(Provided entries begins)

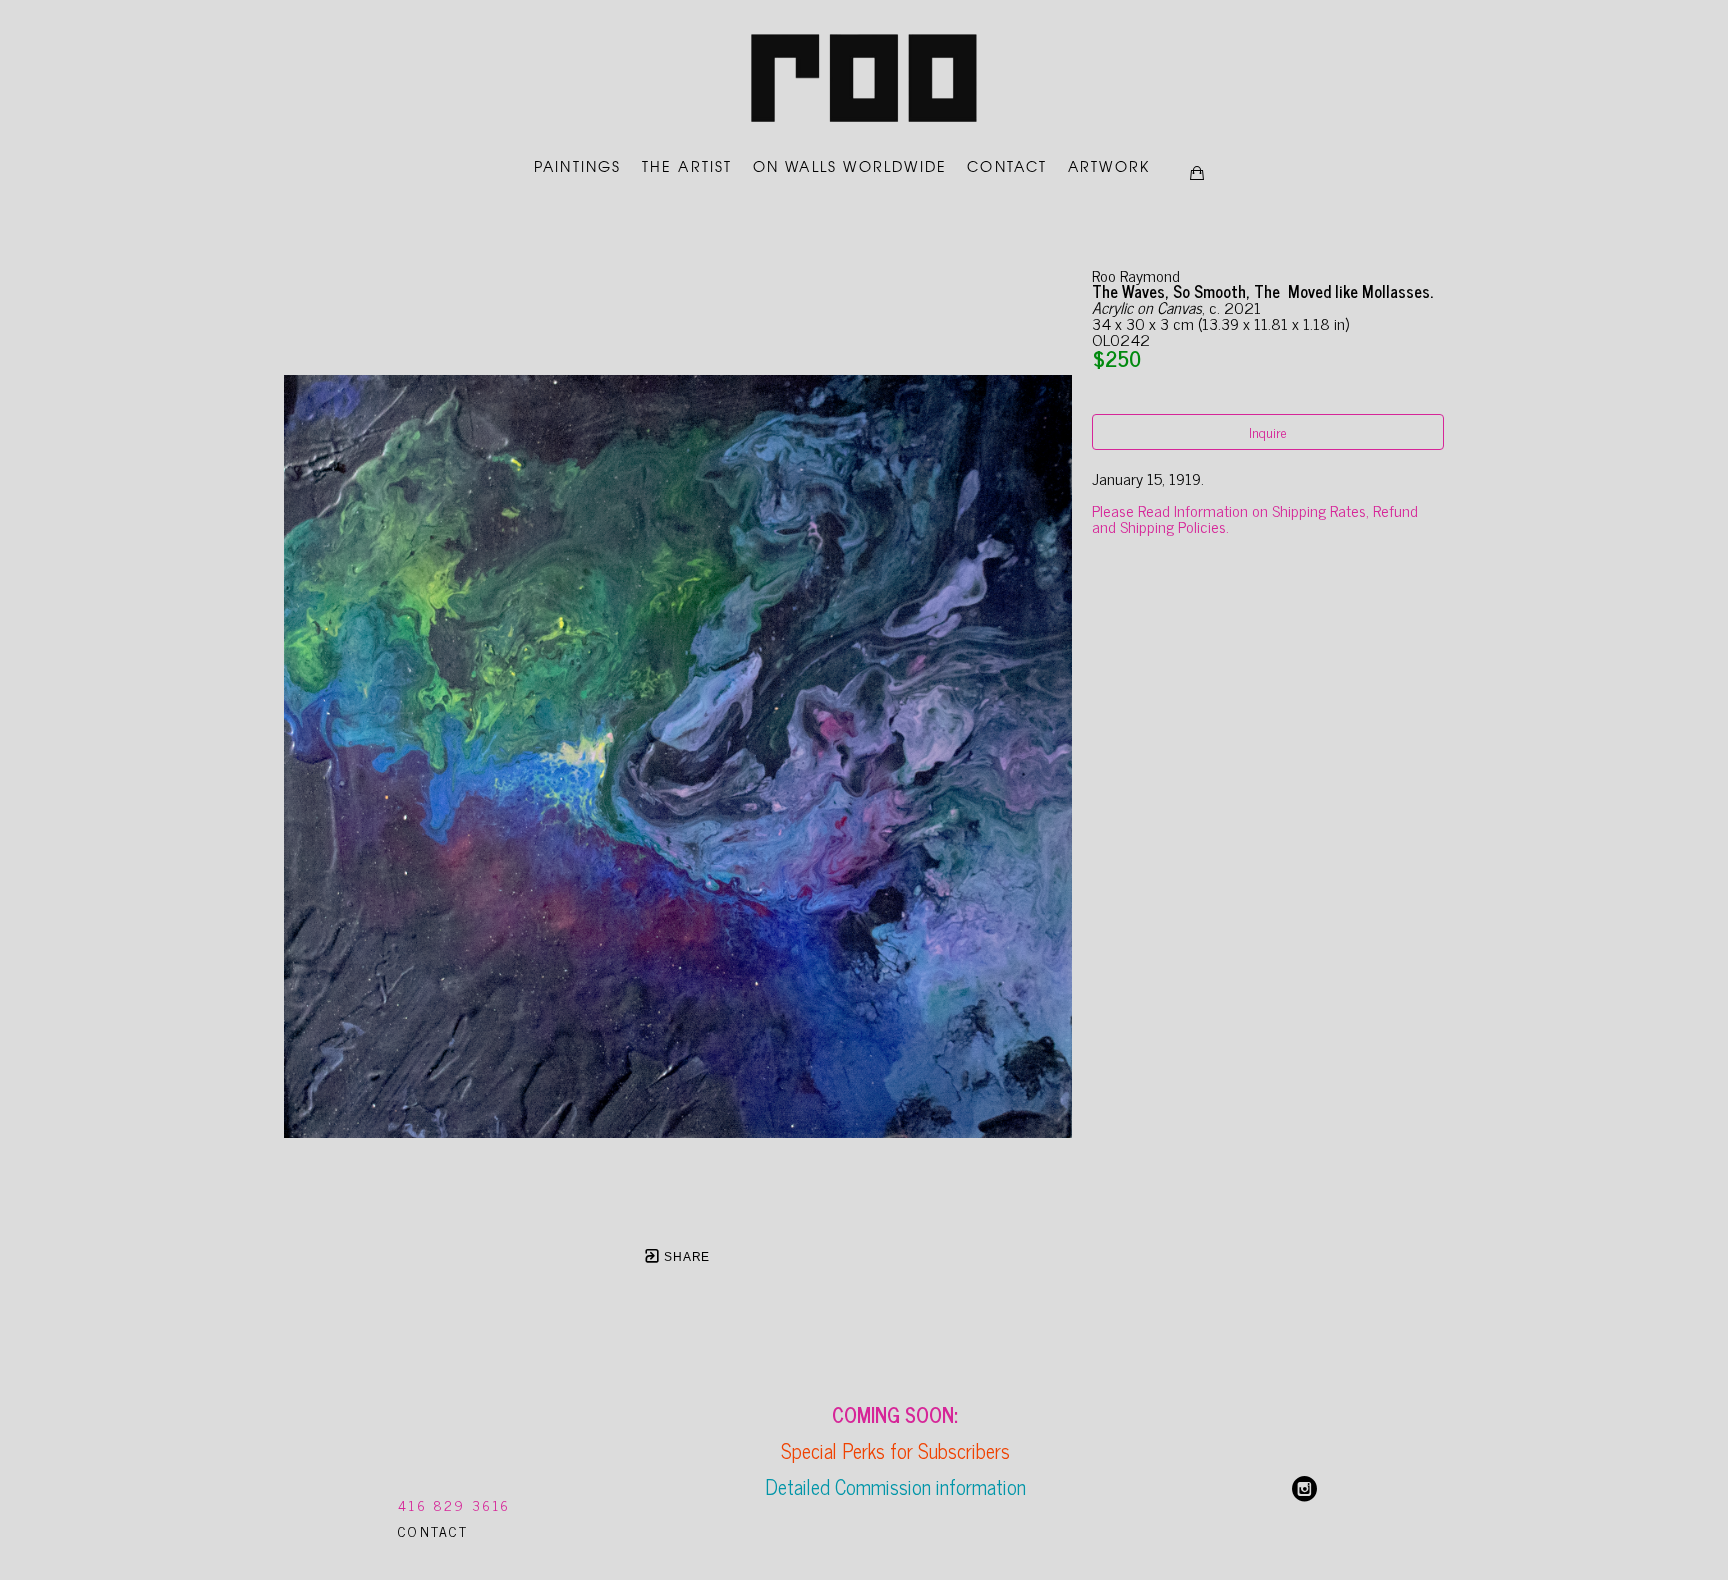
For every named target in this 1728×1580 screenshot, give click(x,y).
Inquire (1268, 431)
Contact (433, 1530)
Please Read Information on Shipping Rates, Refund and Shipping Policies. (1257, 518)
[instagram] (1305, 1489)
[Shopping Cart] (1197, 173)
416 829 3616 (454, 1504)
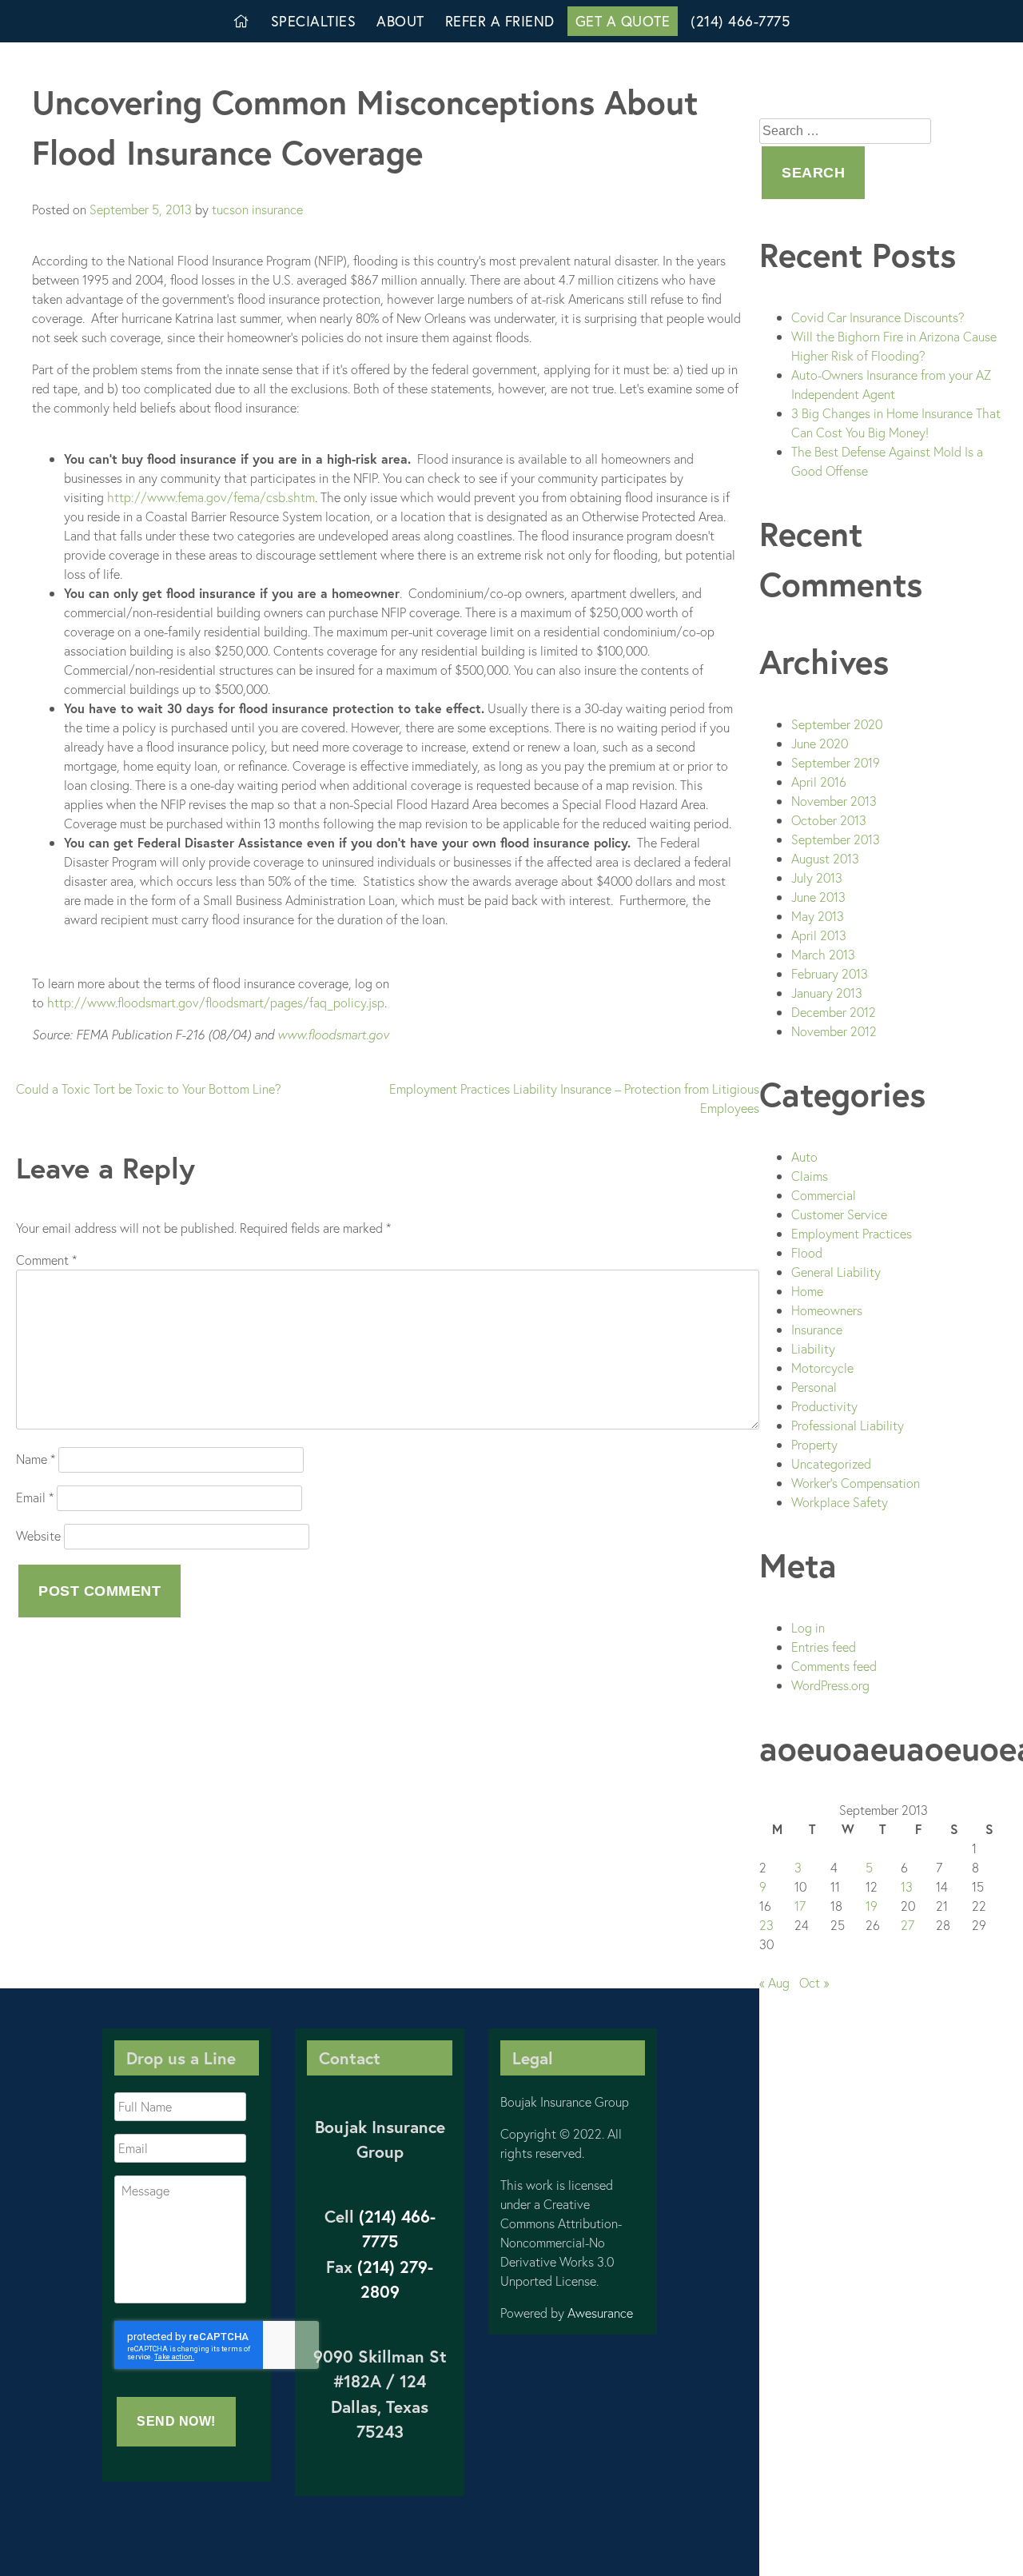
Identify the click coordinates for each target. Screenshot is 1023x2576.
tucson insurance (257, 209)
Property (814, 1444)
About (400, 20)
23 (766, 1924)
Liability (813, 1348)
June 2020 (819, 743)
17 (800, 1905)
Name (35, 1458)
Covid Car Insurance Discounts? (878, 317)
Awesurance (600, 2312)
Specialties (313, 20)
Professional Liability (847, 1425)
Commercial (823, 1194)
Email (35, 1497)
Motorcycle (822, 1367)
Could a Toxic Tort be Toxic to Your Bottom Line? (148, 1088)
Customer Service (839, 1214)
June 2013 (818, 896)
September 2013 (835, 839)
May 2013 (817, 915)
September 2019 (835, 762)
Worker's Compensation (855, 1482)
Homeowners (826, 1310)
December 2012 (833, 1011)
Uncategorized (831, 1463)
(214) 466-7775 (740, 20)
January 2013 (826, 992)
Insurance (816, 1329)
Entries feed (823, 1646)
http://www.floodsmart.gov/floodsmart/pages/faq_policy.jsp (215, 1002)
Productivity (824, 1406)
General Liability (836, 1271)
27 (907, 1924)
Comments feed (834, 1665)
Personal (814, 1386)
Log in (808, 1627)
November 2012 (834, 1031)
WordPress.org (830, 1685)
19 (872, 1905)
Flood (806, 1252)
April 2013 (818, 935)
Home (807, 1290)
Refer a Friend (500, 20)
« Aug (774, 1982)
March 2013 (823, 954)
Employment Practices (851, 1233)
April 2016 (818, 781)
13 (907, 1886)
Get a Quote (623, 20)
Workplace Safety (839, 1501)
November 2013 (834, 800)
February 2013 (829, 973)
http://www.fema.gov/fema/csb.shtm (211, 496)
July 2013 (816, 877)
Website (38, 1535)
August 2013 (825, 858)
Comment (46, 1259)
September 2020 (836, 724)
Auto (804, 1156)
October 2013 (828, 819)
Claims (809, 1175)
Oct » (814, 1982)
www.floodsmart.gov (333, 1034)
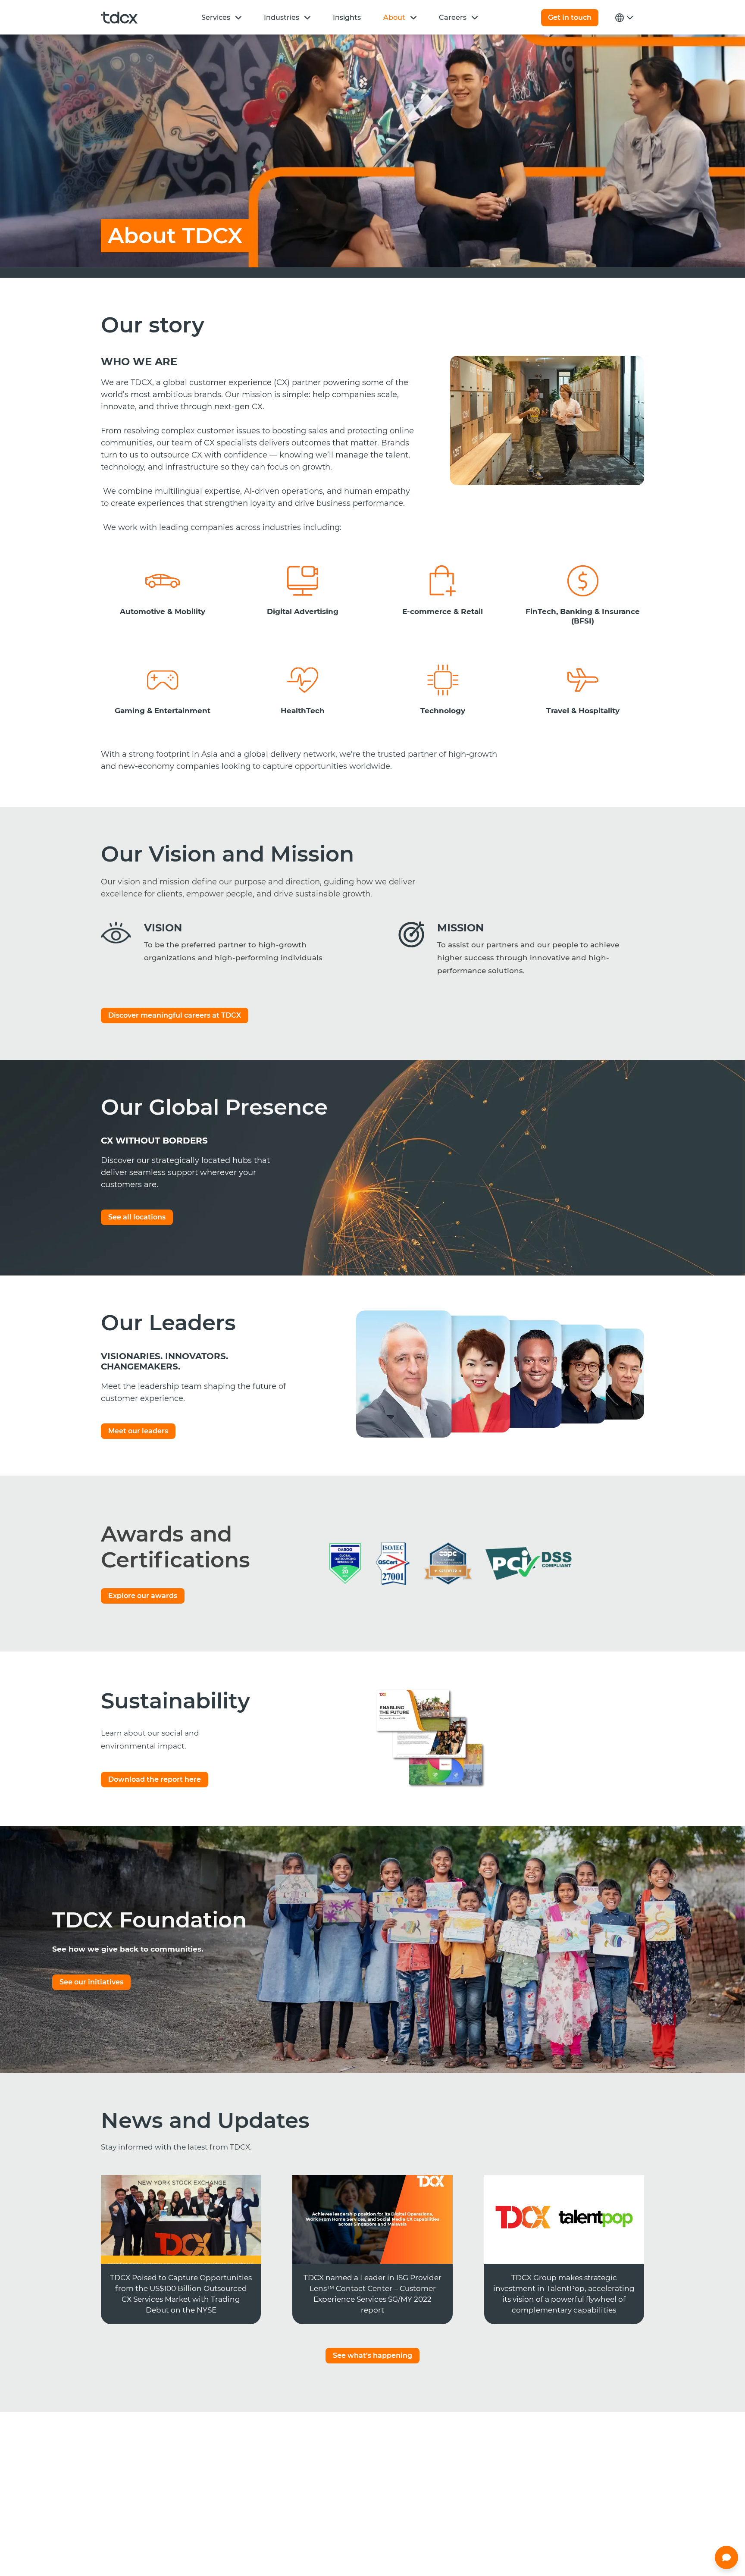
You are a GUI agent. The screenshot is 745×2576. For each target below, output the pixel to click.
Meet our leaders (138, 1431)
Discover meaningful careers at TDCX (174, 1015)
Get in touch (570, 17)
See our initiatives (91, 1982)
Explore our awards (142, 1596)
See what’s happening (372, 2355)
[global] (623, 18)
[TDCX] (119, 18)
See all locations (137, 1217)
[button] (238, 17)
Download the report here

(Provided entries ends)

• Task to complete: Where a picture appears, omit it; otherwise reproduce each line above from the first to the one with "Specialties (313, 20)", inclusive.

• Answer section:
For every named target in this 1728×1580 screenshot, give click(x,y).
Inquire (1268, 431)
Contact (433, 1530)
Please Read Information on Shipping Rates, Refund and Shipping Policies. (1257, 518)
[instagram] (1305, 1489)
[Shopping Cart] (1197, 173)
416 829 3616 (454, 1504)
Identify the click coordinates for each target. Screenshot is 1023x2576.
tucson insurance (257, 209)
Property (814, 1444)
About (400, 20)
23 (766, 1924)
Liability (813, 1348)
June 2020 (819, 743)
17 (800, 1905)
Name (35, 1458)
Covid Car Insurance Discounts? (878, 317)
Awesurance (600, 2312)
Specialties (313, 20)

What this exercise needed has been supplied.